Moreover, to challenge NVIDIA’s CUDA, AMD launched ROCm 6.2, which introduces support for essential AI features such as the FP8 datatype, Flash Attention 3, Kernel Fusion, and more. These updates enable ROCm 6.2 to deliver up to a 2.4X performance boost in inference and a 1.8X improvement in training across a range of LLMs compared to ROCm 6.0.
“ROCm is a complete set of libraries, runtime compilers, and tools needed to develop and deploy AI workloads. We designed ROCm to be modular and open-source, allowing for rapid contributions from AI communities,” said Vamsi Bopanna, SVP of AI at AMD, adding that it is also designed to connect easily with ecosystem components and frameworks like PyTorch and model hubs like Hugging Face.
He explained that they have expanded support for newer frameworks like Jax and implemented powerful new features, algorithms, and optimisations to deliver the best performance for generative AI workloads.
AMD also supports various open-source frameworks, including vLLM, Triton, SGlang, and ONXX Runtime and more. Bopanna revealed that today, over 1 million Hugging Face models run on AMD.
The company recently acquired European’s private AI lab Silo AI. “We recently completed the acquisition of Silo AI, which adds a world class team with tremendous experience training and optimising LLMS and also delivering customer specific AI solutions,” said Su.
At the event, AMD showcased testimonials for ROCm by inviting startup leaders, including Amit Jain, the CEO of Luma AI; Ashish Vashwani, the CEO of Essential AI; Dani Yogatama, the CEO of Reka AI, and Dmytro Dzhulgakov, the CTO of Fireworks AI.

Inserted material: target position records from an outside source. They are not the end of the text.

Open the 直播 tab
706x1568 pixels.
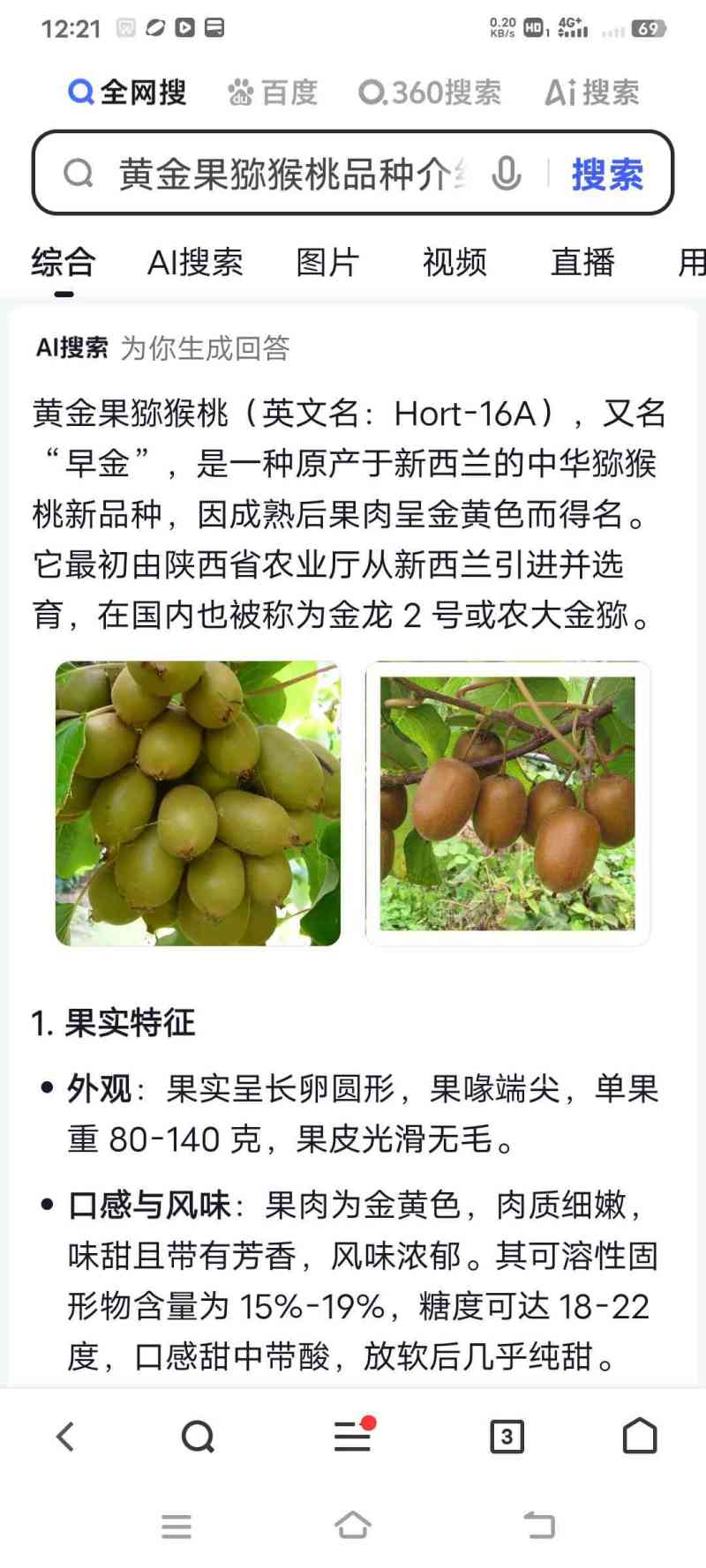point(582,262)
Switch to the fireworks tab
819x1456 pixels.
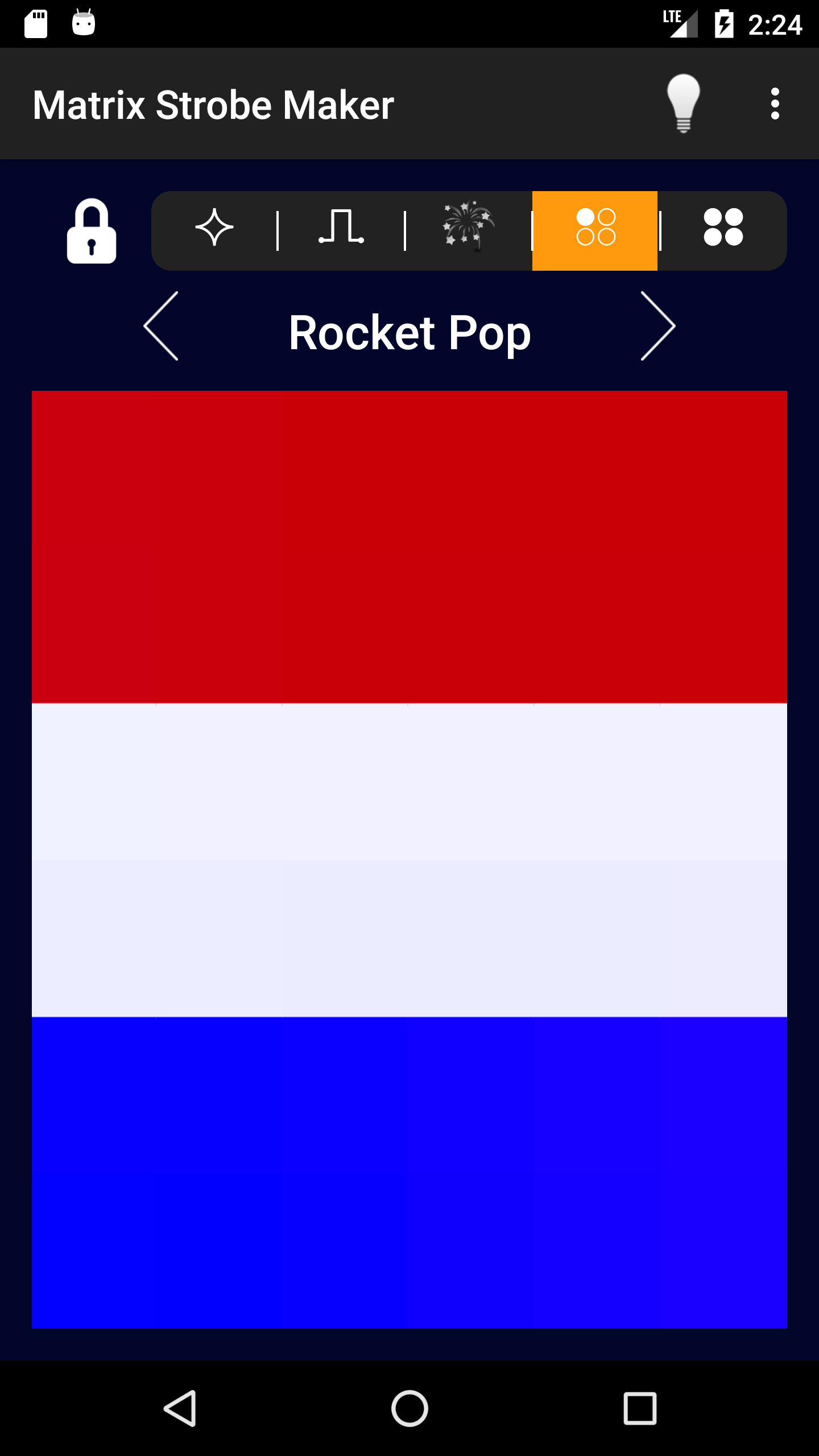point(468,226)

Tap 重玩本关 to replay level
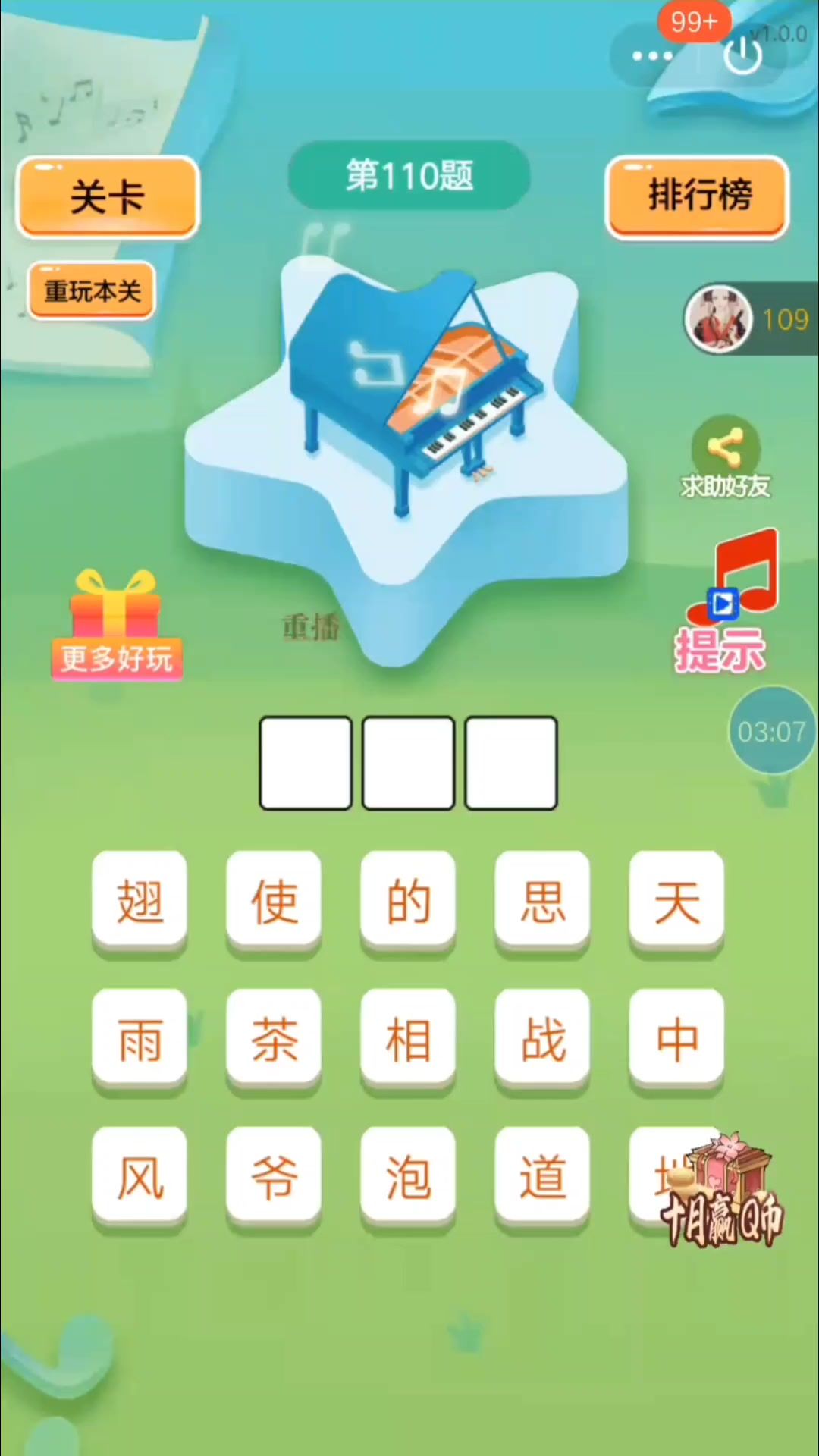(x=93, y=291)
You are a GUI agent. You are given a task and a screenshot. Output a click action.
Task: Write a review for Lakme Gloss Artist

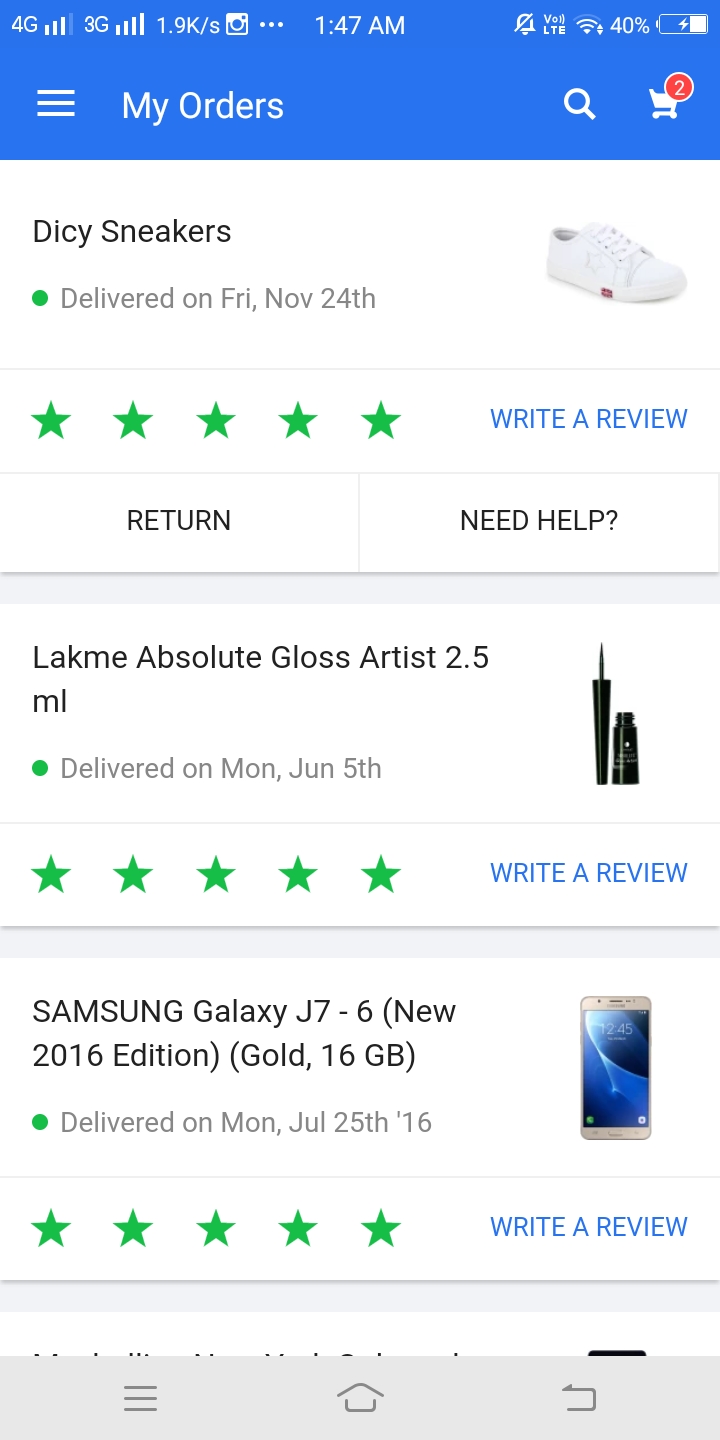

Luma AI recently launched a video generation model called Dream Machine. “The models we’re training are very challenging and don’t resemble LLMs at all. However, we’ve been impressed with how quickly we were able to get the model running on ROCm and MI300X GPUs. It took us just a few days to establish the end-to-end pipeline, which is quite fantastic,” said Jain.
More Customers
AMD is partnering with customers including Meta, Microsoft, xAI, Oracle, and Cohere, among others.
Su highlighted Oracle as a key customer for AMD’s latest GPUs. “They’ve integrated AMD across their entire infrastructure, using our CPUs, GPUs, and DPUs,” she said. Oracle SVP Karan Batta joined Su on stage to discuss how Oracle’s customers are utilising AMD’s hardware tech stack.
“Our largest cloud-native customer is Uber. They use Oracle Cloud Infrastructure (OCI) Compute E5 instances with 4th generation AMD EPYC processors to achieve significant performance efficiency. Almost all of their trip-serving infrastructure now runs on AMD within OCI compute,” said Batta.
“We also have Red Bull Powertrains developing the next generation of F1 engines for upcoming seasons. Additionally, our database franchise is now powered by AMD CPUs. Customers like PayPal and Banco do Brasil are using Exadata powered by AMD to enhance their database portfolios,” he added.
Alongside Oracle, Databricks is another major customer of AMD. “The large memory capacity and incredible compute capabilities of MI300X have been key to achieving over a 50% increase in performance on some of our critical workloads,” said Naveen Rao, VP of generative AI at Databricks, adding that this includes models like Llama and other proprietary models.
Microsoft, the first cloud provider to receive NVIDIA Blackwell GPUs, is also partnering with AMD to obtain the new MI325 accelerators. “We’re very excited to see how the teams are coming together. OpenAI, Microsoft, and AMD are all working to accelerate the benefits so that this technology can diffuse even faster. We look forward to the roadmap for the MI350 and the next generation after that,” said Nadella.